Approving new drugs

Science
24 February 2017 Vol 355, Issue 6327
http://www.sciencemag.org/current.dtl

Editorial
Approving new drugs
By John L. LaMattina
Science24 Feb 2017 : 777
As the Trump administration takes shape, there is much speculation as to what major changes will be made. A dominant theme of the Trump campaign was to cut through bureaucracy in Washington, D.C., thereby enhancing innovation and bringing new technology to Americans more quickly. Nowhere could such a philosophical change have more impact than on Food and Drug Administration (FDA) approval of new drugs.

Decades ago, it was not unusual for the FDA to approve a drug simply on the basis of its effect on disease biomarkers. For example, approval of the first statins, including Merck’s Mevacor and Zocor, was based on their ability to lower low-density lipoprotein (LDL) cholesterol, known to be associated with the buildup of deadly atherosclerotic plaque. It wasn’t until many years later that long-term clinical trials involving thousands of patients actually proved that these drugs reduced heart attacks and strokes.

However, there are far more examples of drugs that failed to provide the desired health outcome despite having favorable effects on disease biomarkers. One example comes from another class of lipid modulators, the cholesteryl ester transfer protein inhibitors (CETPis). When discovered, these drugs looked promising in that they raised high-density lipoprotein (HDL) cholesterol, long associated with cardioprotection, as well as lowered LDL cholesterol, thereby completely remodeling the lipoprotein profile of patients with heart disease. Despite their promise, the FDA would not approve a CETPi without evidence that it did in fact reduce adverse cardiovascular outcomes.

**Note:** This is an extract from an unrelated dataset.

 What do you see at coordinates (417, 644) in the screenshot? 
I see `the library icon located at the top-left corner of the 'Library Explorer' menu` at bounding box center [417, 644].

To date, clinical trials for these drugs have shown that they do not reduce heart attacks and, in one case, actually increased deaths.

Such occurrences are not exclusive to the cardiovascular field. For Alzheimer’s disease (AD), several companies have discovered experimental drugs that reduce the level of amyloid proteins, which are believed to be an initiating factor in AD. However, despite successfully lowering amyloid levels in AD patients, long-term studies showed that these drugs do not improve cognition in this population. These examples are not unique. There are cases where drugs that lower plasma glucose do not prevent the adverse health consequences of diabetes, and where drugs that shrink tumors do not reduce cancer deaths. Favorably affecting disease biomarkers is an important step in drug research and development (R&D) because it indicates that the experimental drug could potentially prevent the long-term consequences of disease. However, only long-term clinical trials, although time-consuming and expensive, can prove the value of a new medicine.

President Trump and Tom Price, the newly sworn-in Secretary of Health and Human Services (which oversees the FDA) want to streamline the FDA’s approval process for drugs. But changing the current drug approval paradigm would hurt everyone. What if the FDA simply rules that early-stage drugs are safe solely on the basis of biomarker effects? Suppose doctors and patients decide on whether to take such a drug with unproven long-term effects? This would certainly get experimental drugs to patients faster and enable companies to recoup their R&D investment more quickly. However, based on historical precedent, many of the drugs approved in this way would be ineffective. At best, they would be glorified placebos. At worst, they could prove harmful. As a result, patients would not have benefited by taking such a drug, physicians would be called into question for prescribing such a drug, payers would have wasted millions (even billions) of dollars reimbursing the costs of such a drug, and companies would face the inevitable lawsuits that arise in these situations. Everyone loses.

Over the years, the FDA has learned that, for many diseases, it is important that the drug maker prove the benefits of the drug before unleashing it on the public. Does this slow the process and greatly add to the R&D costs? Absolutely. But it is good medical practice.